| DESCRIPTION OF THE TASK |
Gather every line below where "dimensions" appears.
** Opening PROVIDED MATERIAL block **
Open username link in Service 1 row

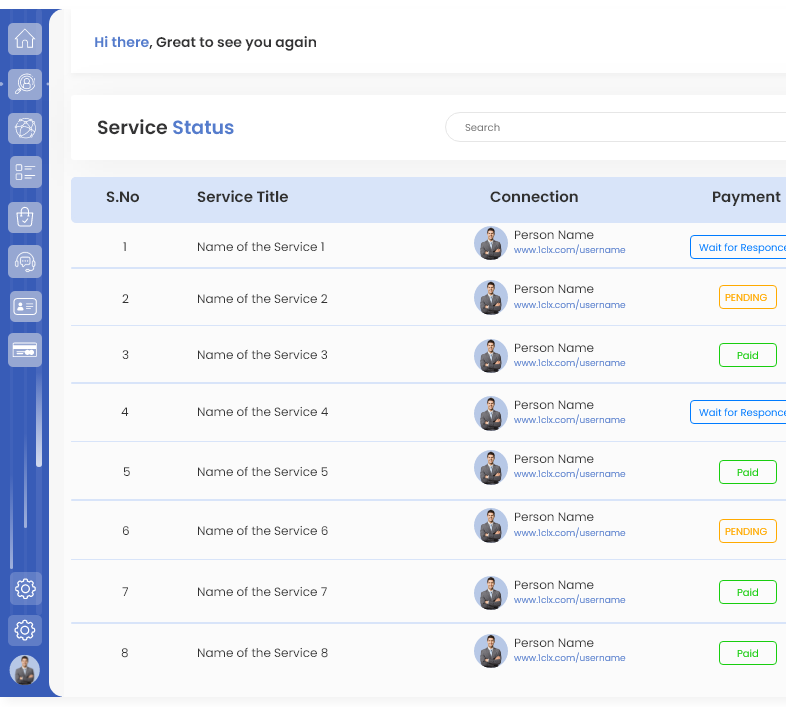point(569,250)
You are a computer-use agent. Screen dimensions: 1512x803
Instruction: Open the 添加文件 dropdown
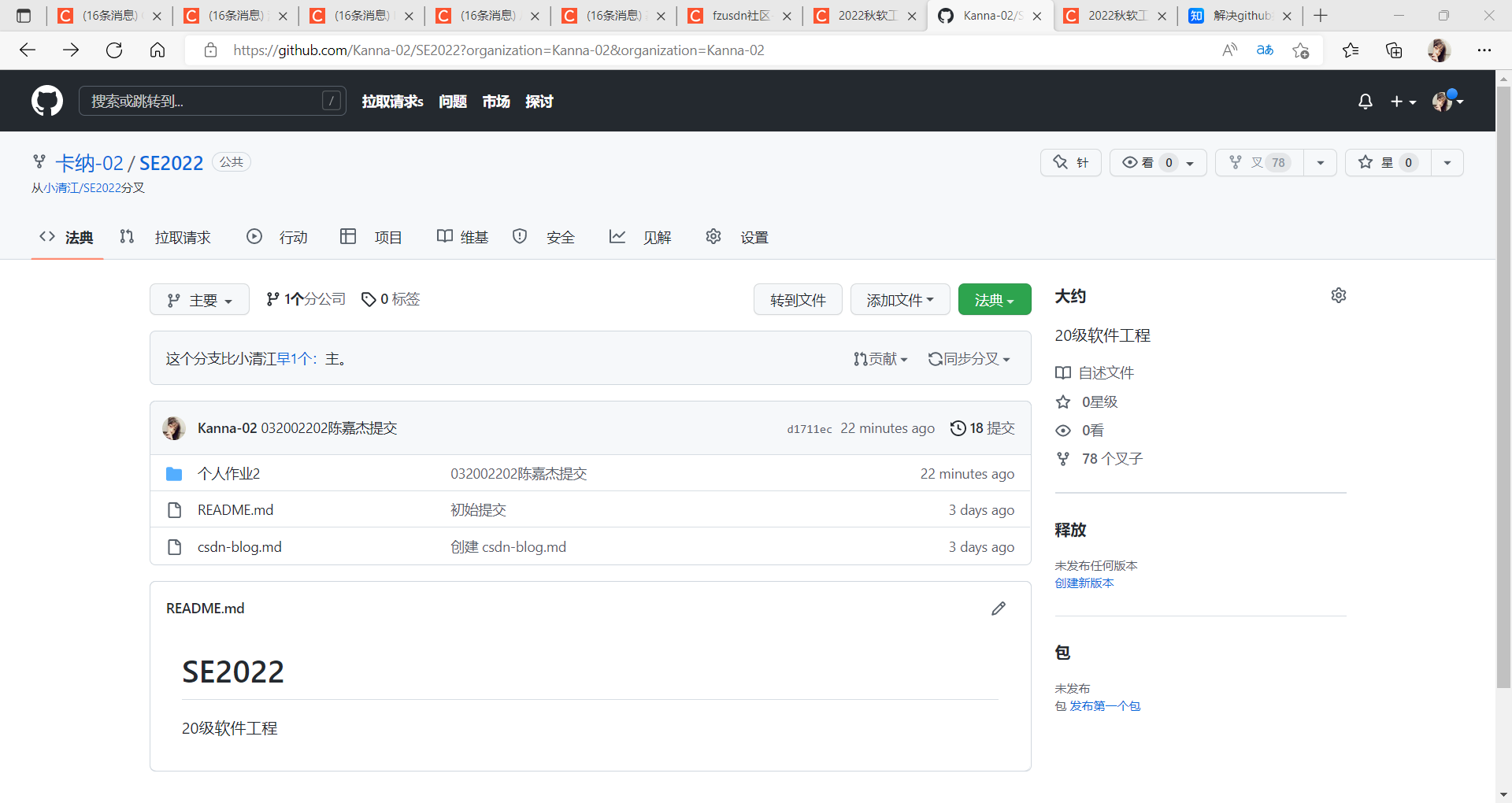pyautogui.click(x=900, y=300)
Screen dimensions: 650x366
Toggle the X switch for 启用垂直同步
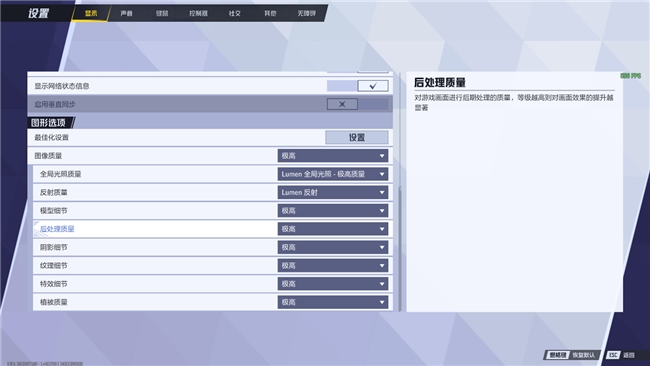[x=342, y=104]
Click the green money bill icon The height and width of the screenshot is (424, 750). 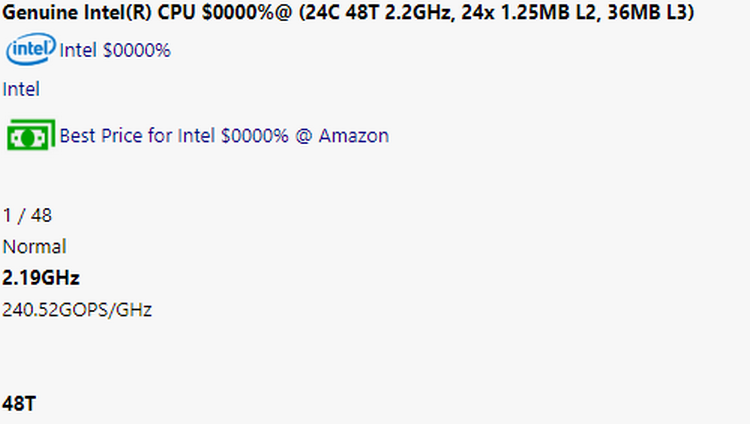point(31,135)
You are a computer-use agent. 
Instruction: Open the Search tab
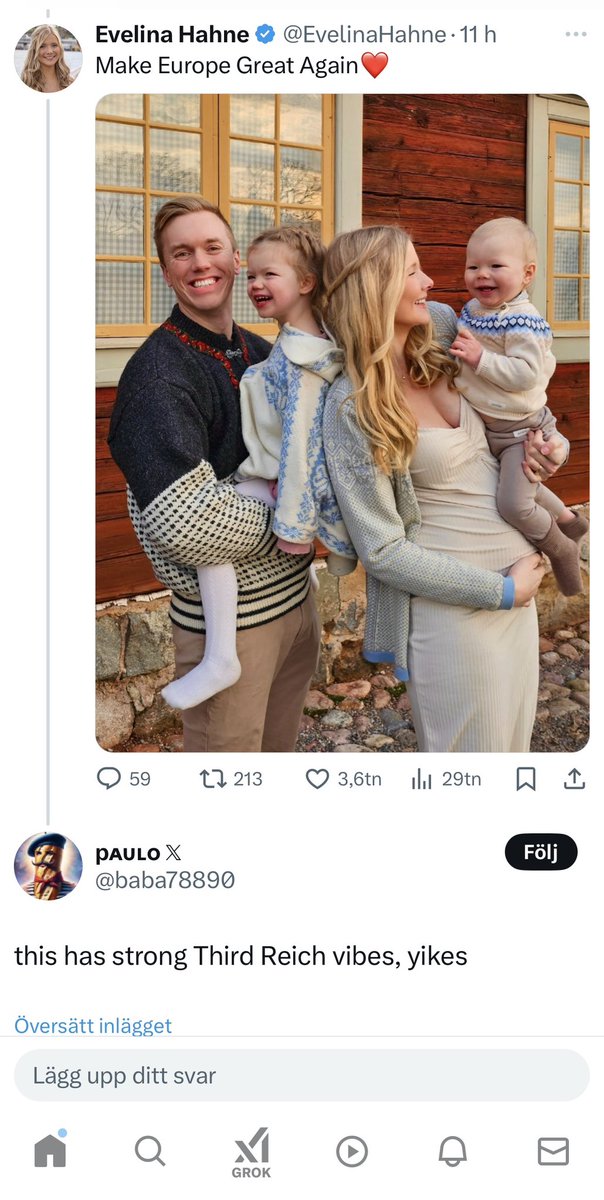(x=150, y=1151)
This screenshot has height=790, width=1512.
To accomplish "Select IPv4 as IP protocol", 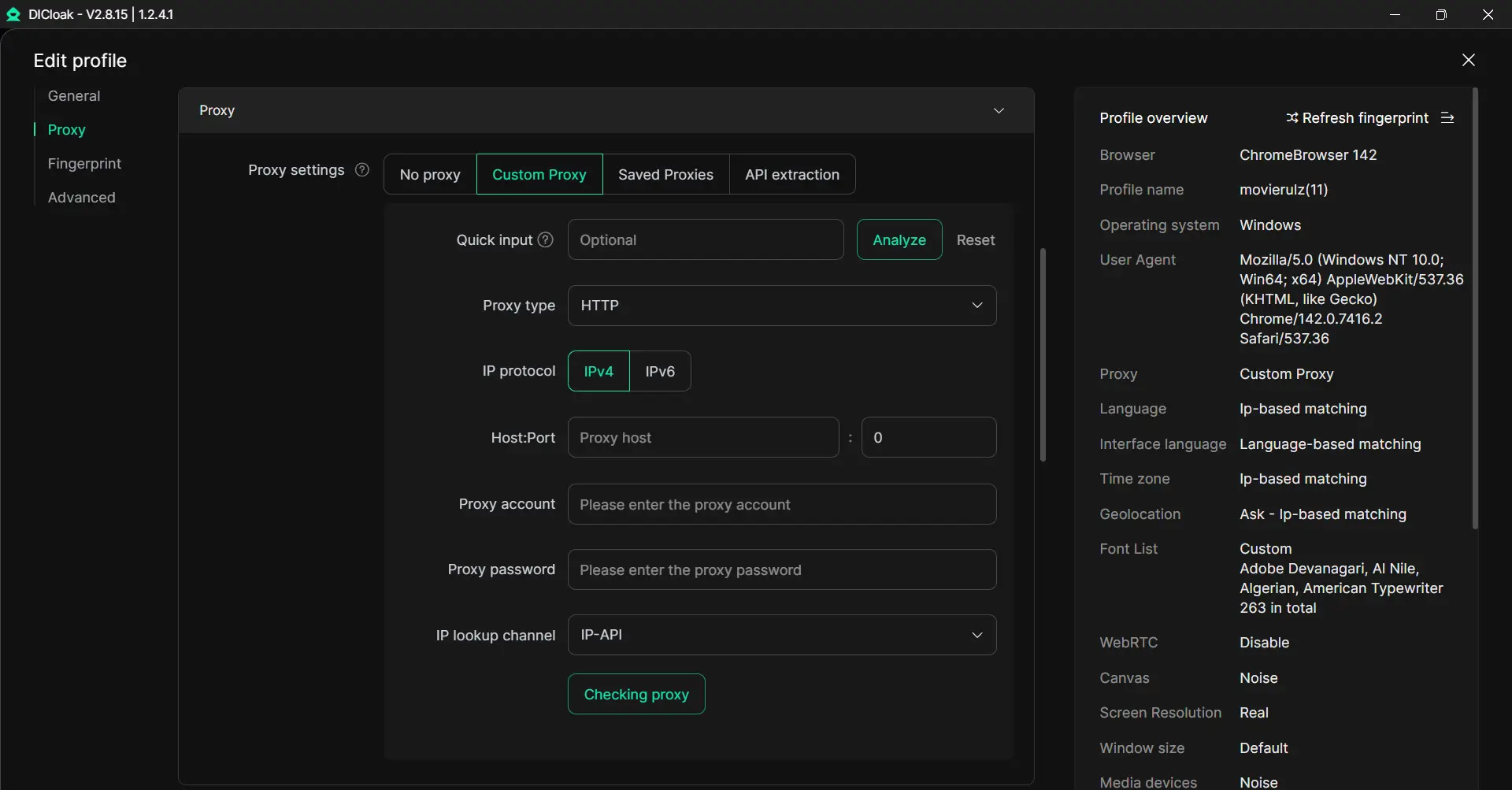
** Closing PROVIDED MATERIAL block **
| ANSWER BELOW |
You are a computer-use agent. Screen dimensions: 1512x803
Screen dimensions: 650x366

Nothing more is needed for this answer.